It is not merely to the flippant “as always, a form of Axiom of Choice holds good” that we object. There is little or no reason here, in talking of sequences, to think that the “effective procedure for finding” amounts to a function on real numbers, rather than an operation—especially in view of the fact that, in general, choice sequences are often presented intensionally, in terms of descriptions or rules, rather than extensionally (see, e.g., [Reference Troelstra50]).

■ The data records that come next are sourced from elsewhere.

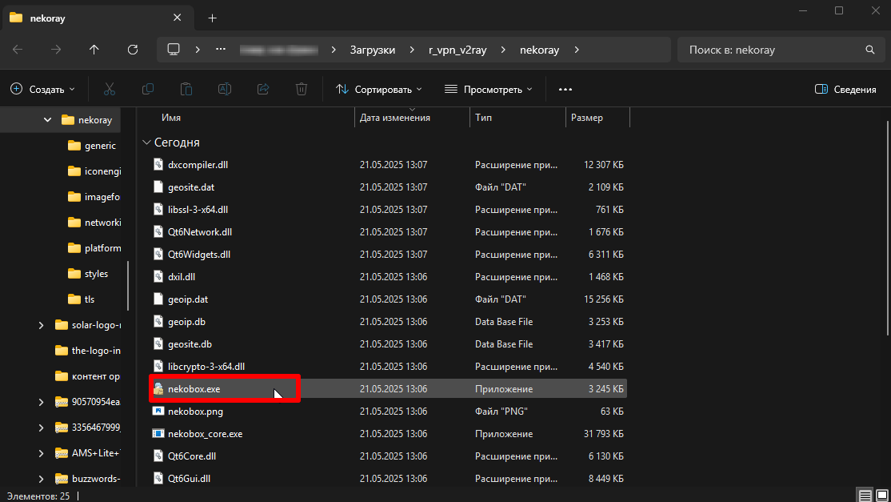Screen dimensions: 891x502
Task: Open the Просмотреть view menu
Action: (x=488, y=90)
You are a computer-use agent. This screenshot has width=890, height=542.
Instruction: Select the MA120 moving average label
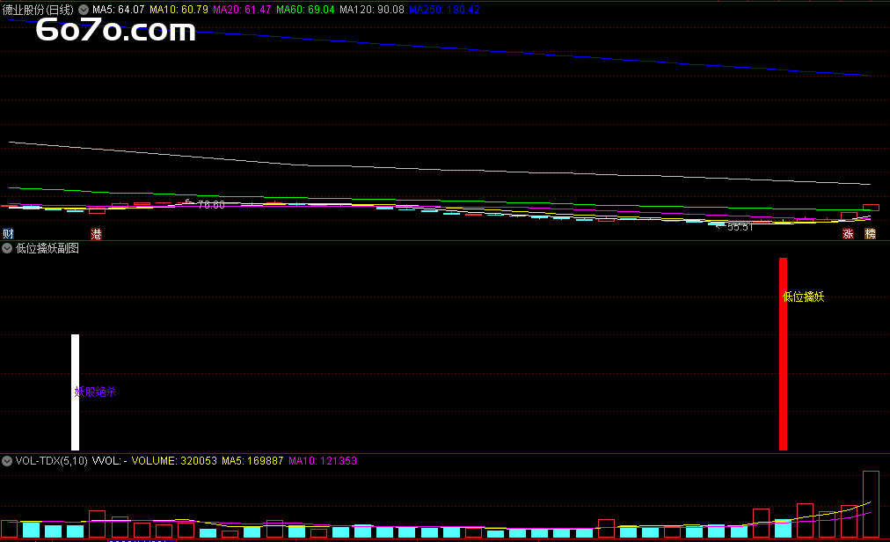click(371, 9)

A consistent defender of Dummett cannot here rescue him by “going operational” and claiming that the “uniform effective procedure” that arises from the interpretation of the antecedent of AC was really meant by him to be an operation rather than a function. Dummett refers to the effective method he thinks to underlie the antecedent of AC as yielding

[a] constructive function a being that which, when applied to n, gives a suitable $m \ldots $ the variables $a \ldots $ being taken to range over constructive (effectively calculable) functions of natural numbers. Unary constructive functions of natural numbers may be identified with lawlike sequences of natural numbers. [Reference Dummett18, p. 53]

In a lecture from 1992 that has only recently been published [Reference Dummett19], Dummett qualifies his previous apparently unconditional acceptance of AC:

Bishop’s remark that the validity of the axiom of choice is “implied in the very meaning of existence”, as constructively understood, has in some sense to be true; but it is true generally only if the identity relation on the domain of the choice function is strict (i.e. intensional). [Reference Dummett19, p. 496]

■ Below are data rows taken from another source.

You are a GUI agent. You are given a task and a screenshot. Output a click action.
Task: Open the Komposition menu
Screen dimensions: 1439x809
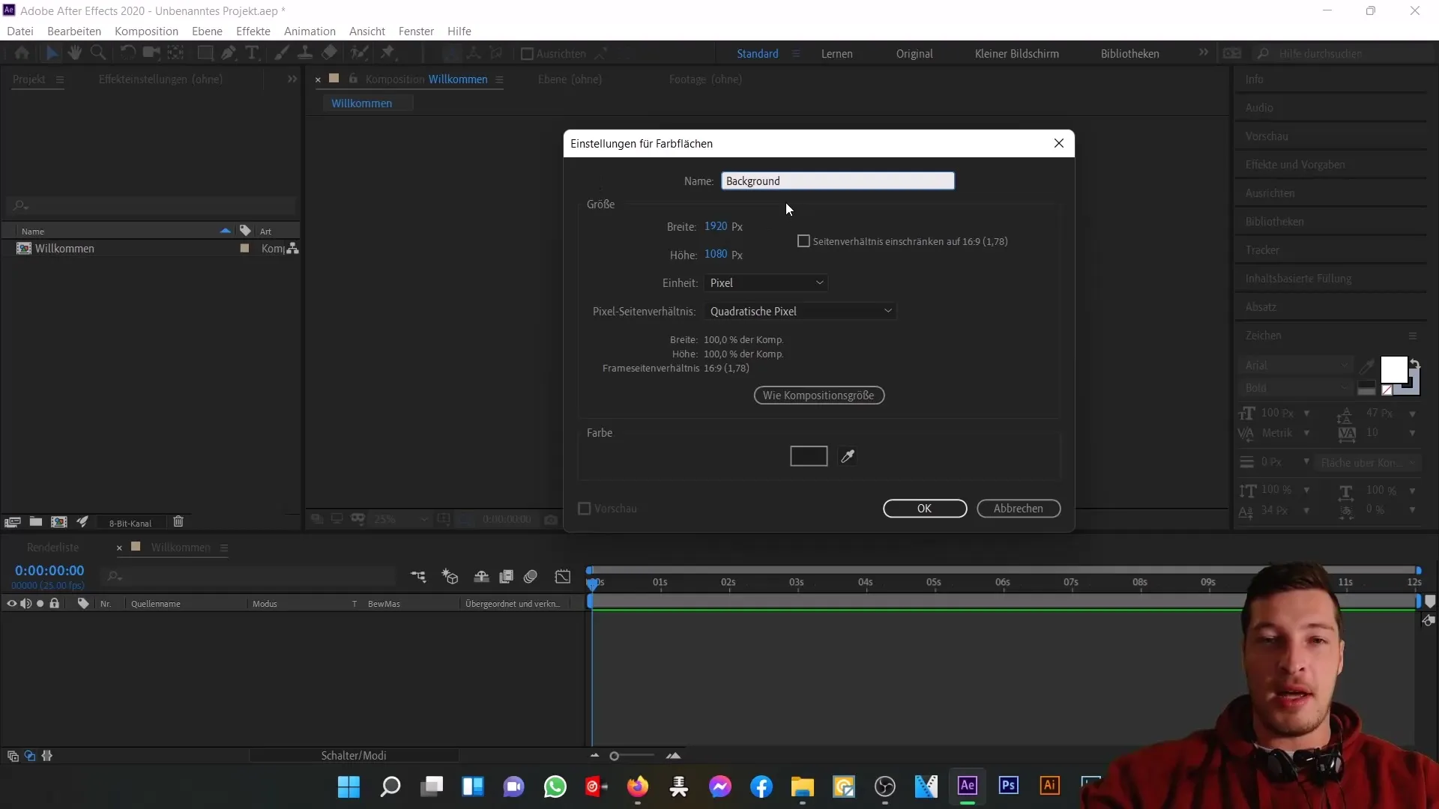pos(146,31)
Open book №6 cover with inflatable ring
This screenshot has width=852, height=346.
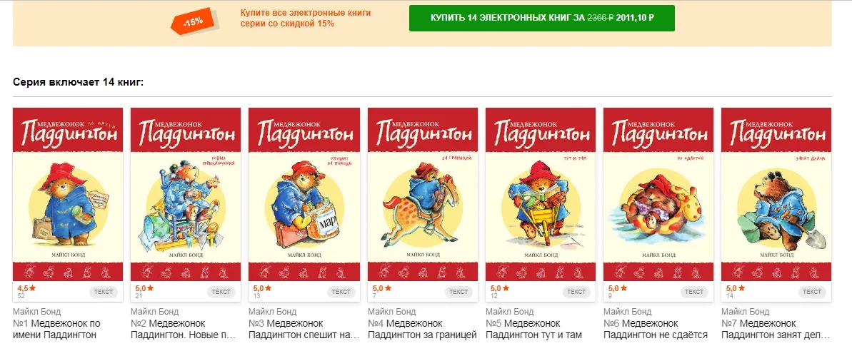(658, 194)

From the context it appears that it was the Goodman–Myhill argument that had forced Dummett to rethink his stance. For finitely presented objects, such as the natural numbers, AC is unproblematic. A natural number evaluates to a unique zero or successor form; hence we can extract a function from a construction c witnessing the truth of a universally quantified proposition by considering its values on these canonical forms, i.e., $c(0)$ , $c(0')$ , $c(0")$ , etc. This method is, according to Dummett, no longer available for infinitely presented objects; hence for a domain A of such objects, AC will be validated by a BHK-like semantics only if identity on A is “strict (i.e., intensional).” Dummett admits that species may be intensional, but he argues at length that real numbers and infinite sequences are not. He thus accepts, albeit only implicitly, that AC fails for $\mathbb {R}$ and for domains of infinite sequences.

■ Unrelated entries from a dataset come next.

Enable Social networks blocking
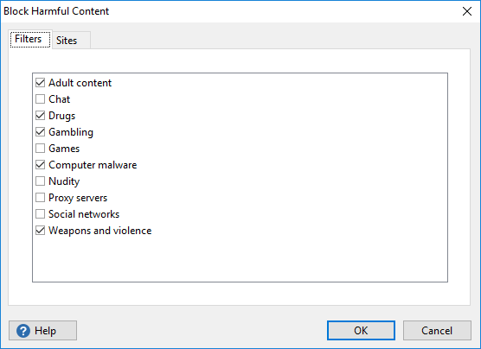This screenshot has height=349, width=481. tap(40, 214)
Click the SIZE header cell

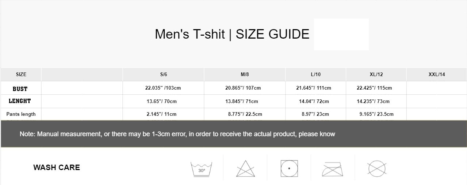21,74
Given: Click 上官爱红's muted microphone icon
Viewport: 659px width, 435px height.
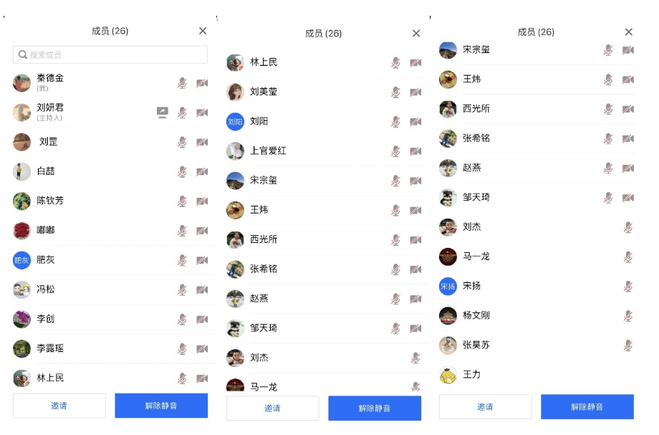Looking at the screenshot, I should click(x=395, y=151).
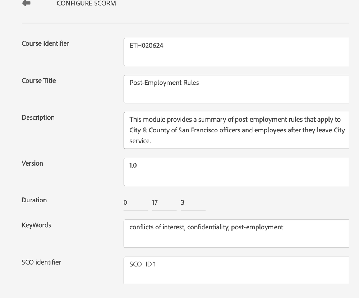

9 Some formal theories, Church’s thesis, and AC

There are far too many intuitionistic formal theories of numbers, functions, sets, and types for us to attempt a full survey here of their respective deductive relations with prominent forms of AC. Even so, we would like to remark on the standing of AC and formalized Church’s Thesis (CT—see definition below) within three of the theories better known to logicians and philosophers who are not specialists in this subject.

Definition.

  1. 1. A formal theory T is constructively consistent just in case T does not derive the validity of LEM—when that validity is standardly expressed in the language of T.Footnote 14

  2. 2. Let T be Kleene’s computation predicate and U his upshot function, taking the code of a complete computation and returning the output thereof. The following principle is called intuitionistic Church’s Thesis, Church’s Thesis, or CT for short:

    (CT) $$\begin{align} \forall n \exists m \ A(n,m) \ \rightarrow \ \exists e \forall n \exists p \exists m \ \big(T(e, n, p) \wedge U(p, m) \wedge A(n,m)\big).\end{align}$$

The principle CT is clearly recognizable as an effective form of $\mathbf {AC}_{\mathbb {N}, \mathbb {N}}$ . It says, in effect, that for every binary relation $A(n,m)$ on $\mathbb {N}$ satisfying $\forall n\exists m \ A(n,m)$ , a Turing computable choice function exists.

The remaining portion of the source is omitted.